In conjunction with the U.S. Environmental Protection Agency (EPA), the American Chemical Society (ACS) is pleased to announce the winners of the 2020 Green Chemistry Challenge Award. This program honors innovations that promote the environmental and economic benefits of developing novel green chemistry. The 2020 awardees are being recognized for their contributions in reducing waste and energy usage, as well as enhancing safety across industries.
“ACS is proud to cosponsor the Green Chemistry Challenge Awards, which, as this year’s winners illustrate, highlight the vital role of chemistry in building both a healthy environment and robust global economy,” says ACS CEO Thomas Connelly Jr., Ph.D. “I applaud the awardees for their creative solutions in developing products and processes that are safer for consumers and the planet.”
The 2020 winners are as follows:
- Genomatica, San Diego, for creating Brontide™, a new brand of 1,3-butylene glycol, commonly used in cosmetics for moisture retention and as a carrier for plant extracts. Butylene glycol is traditionally produced from fossil fuels. However, Brontide™ is produced by fermenting E. coli using renewable sugars in a one-step production process. This reduces greenhouse gas emissions and avoids the use of hazardous chemicals in the production process.
- Merck, Rahway, N.J., for improving the process used to produce certain antiviral drugs used for the treatment of diseases, including hepatitis C and HIV. The new process improved manufacturing efficiency and sustainability of one important antiviral by more than 85%. This reduces waste and hazards associated with the existing process and results in substantial cost savings.

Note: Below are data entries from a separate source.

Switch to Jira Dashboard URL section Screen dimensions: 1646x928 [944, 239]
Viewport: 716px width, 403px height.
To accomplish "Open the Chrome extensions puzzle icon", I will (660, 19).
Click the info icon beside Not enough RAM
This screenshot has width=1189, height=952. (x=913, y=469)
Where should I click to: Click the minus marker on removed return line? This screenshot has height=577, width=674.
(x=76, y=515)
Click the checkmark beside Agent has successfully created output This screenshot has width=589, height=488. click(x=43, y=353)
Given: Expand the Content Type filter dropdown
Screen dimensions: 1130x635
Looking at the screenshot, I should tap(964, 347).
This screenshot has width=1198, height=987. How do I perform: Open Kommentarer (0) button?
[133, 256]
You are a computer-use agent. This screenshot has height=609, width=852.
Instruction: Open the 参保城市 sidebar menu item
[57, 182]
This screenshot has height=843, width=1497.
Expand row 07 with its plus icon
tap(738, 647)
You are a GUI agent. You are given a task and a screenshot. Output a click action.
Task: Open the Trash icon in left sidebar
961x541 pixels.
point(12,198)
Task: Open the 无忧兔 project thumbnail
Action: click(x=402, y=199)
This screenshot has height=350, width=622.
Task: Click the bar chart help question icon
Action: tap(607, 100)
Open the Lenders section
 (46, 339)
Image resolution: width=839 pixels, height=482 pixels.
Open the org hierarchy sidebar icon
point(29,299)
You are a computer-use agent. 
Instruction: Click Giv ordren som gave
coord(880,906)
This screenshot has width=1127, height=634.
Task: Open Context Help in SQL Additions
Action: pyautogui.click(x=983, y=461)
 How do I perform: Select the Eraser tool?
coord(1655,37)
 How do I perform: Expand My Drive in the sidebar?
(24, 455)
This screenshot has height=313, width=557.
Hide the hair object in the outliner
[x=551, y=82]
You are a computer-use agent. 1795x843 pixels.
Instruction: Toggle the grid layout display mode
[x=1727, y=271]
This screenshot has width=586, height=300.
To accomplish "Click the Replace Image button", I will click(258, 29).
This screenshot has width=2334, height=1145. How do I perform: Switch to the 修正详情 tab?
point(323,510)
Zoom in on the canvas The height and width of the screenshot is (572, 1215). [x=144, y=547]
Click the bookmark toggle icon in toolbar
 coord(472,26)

- Johns Manville, Littleton, Colo., for developing a biobased, formaldehyde-free thermoset binder for fiberglass reinforcement applications. Thermoset binders are used to bind glass fibers of fiberglass mats used in carpet tile backing. This technology eliminates the use of hazardous chemicals, reduces water and energy use, and produces a product with a longer shelf life.
- Steven Skerlos, Ph.D., University of Michigan and Fusion Coolant Systems, for creating Pure-Cut™, an alternative to traditional metalworking fluids that uses high-pressure carbon dioxide instead of oil-based lubricants. Pure-Cut™ can improve performance and machining tool lifespan compared to traditional metalworking fluids, while greatly reducing hazards to the environment and worker health.
- Vestaron, Kalamazoo, Mich., for producing a new biopesticide called Spear®. This pesticide is based on a naturally occurring component inspired by spider venom that can effectively control target pests while showing no adverse effects on people, the environment, and non-target wildlife like fish and bees. Spear® should provide growers with a new pest management tool that also lessens environmental impacts.